BY WILLIAM HORWOOD
Moved beyond words, I finished this novel in tears, hands shaking. And this is the second time I have read it. It goes alongside “Under Milk Wood” and “Birdsong” as the only three fictional works of genius which I know of written in the English language during my life of 80 odd years.
Like any work of genius there is no knowing or understanding how it came to be – for that is surely the definition of ‘genius’ – it is something incomprehensible which touches us from beyond. But the author tells us this in his Front-piece note:
“When I was 34 and had been iller than I knew for two long years, my recovery began in the strangest and most magical of ways. I woke one day from dreaming and saw myself when very young, as clearly as in a black and white Kodak photograph. I saw how desperately the little boy I once was had needed to talk to someone in a world where no one wanted to listen. I decided there and then to travel back in time and let myself as an adult listen to the child. This book and my final healing is the result of that listening over very many years.”

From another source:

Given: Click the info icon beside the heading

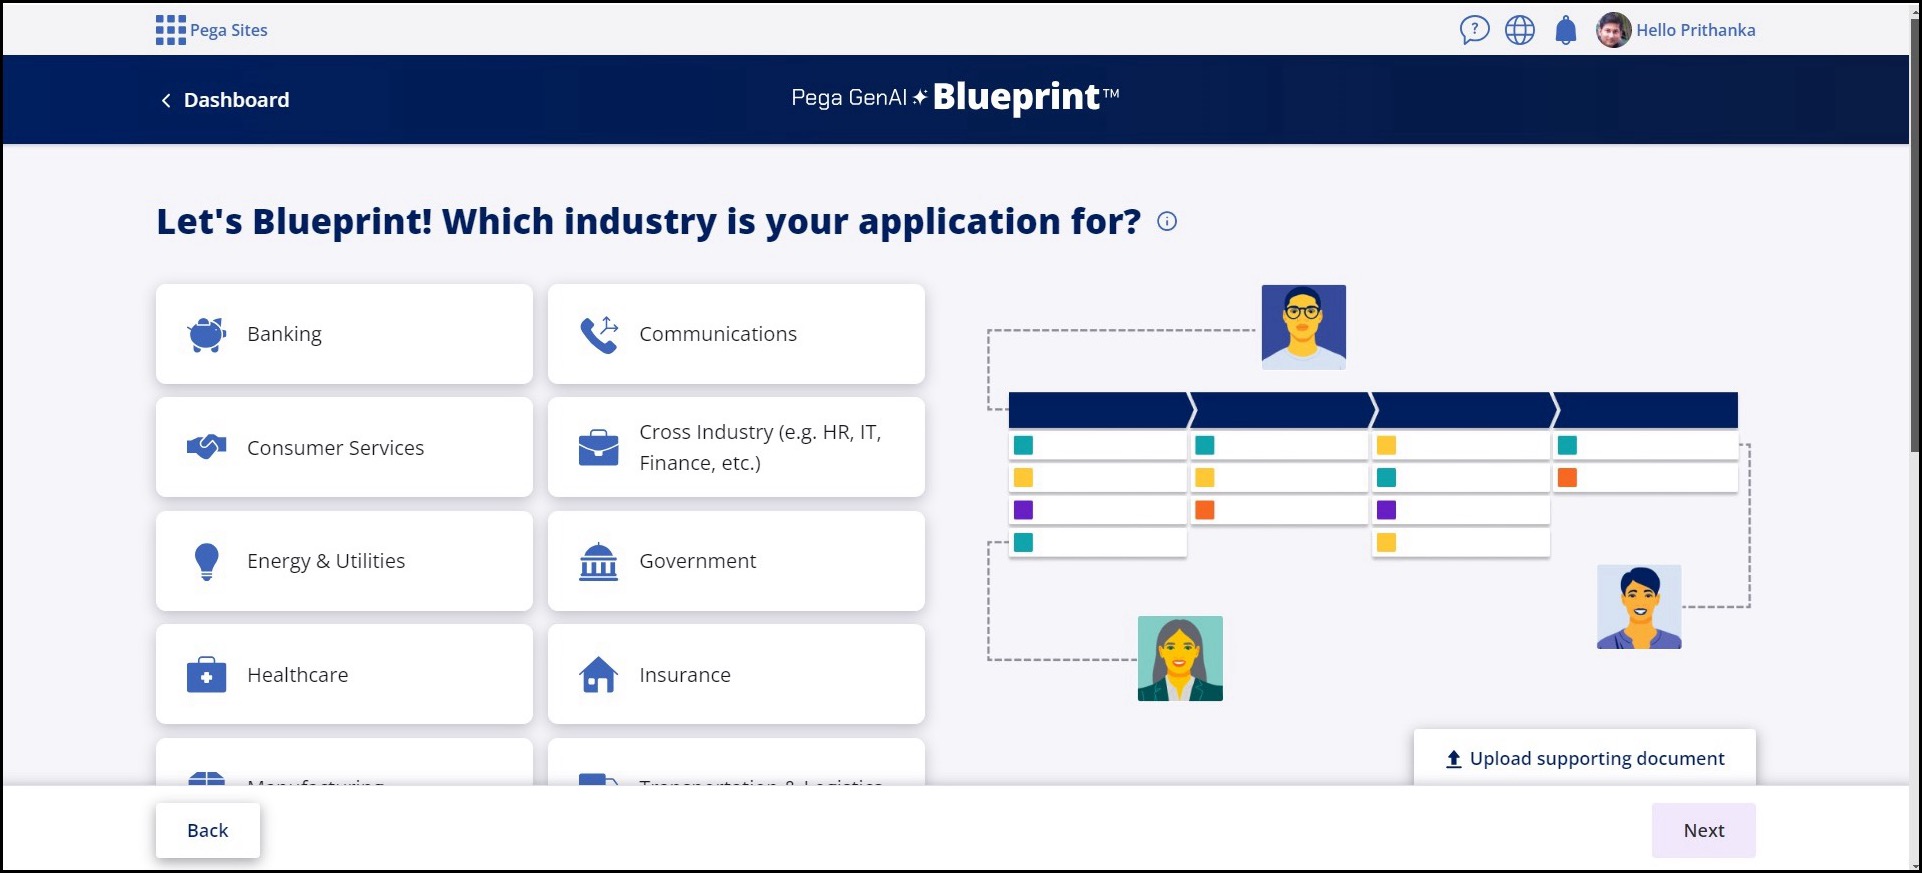Looking at the screenshot, I should [1167, 222].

Abandoned by a father he briefly knew and brought up by a mad sadistic mother, Jimmy manages to find some comfort and solace from others in the small seaside town in which he grew up on the Kent coast (Deal): Mr and Mrs Bubbles; Granny (unforgettable); Mr Boys who taught him to read – and gave him a copy of “The Children’s Encyclopaedia”; the ‘African Gentleman’; and Mr Wharton the teacher who turned failures into successes by telling his new class : “You are all experts in the English Language” and showing them that the syllabi for all of their approaching O-levels were crammed into a few short pages . And then there was his first touching love affair with Harriet – which was tragically ended by his brutal mother. And the finale when, as a lost man of 30, he managed to re-unite Mrs Bubbles with her twin in France – who she had imagined had been killed in the war forty years earlier. And of course there is the darkest of dark villains – Captain Flax at his grammar school.
We all need to feel , don’t we, that when we grow up we can be happy and lead graceful lives – and if our parental role models do neither we must look elsewhere. In hunter-gatherer groups children are brought up by the group as a whole and often identify with mentors other than their biological parents [because the biological connection isn’t realised . See “Reindeer Moon” by Elisabeth Marshall Thompson for such a childhood ].
Thank you so much William Horwood for a work of art that will endure for centuries!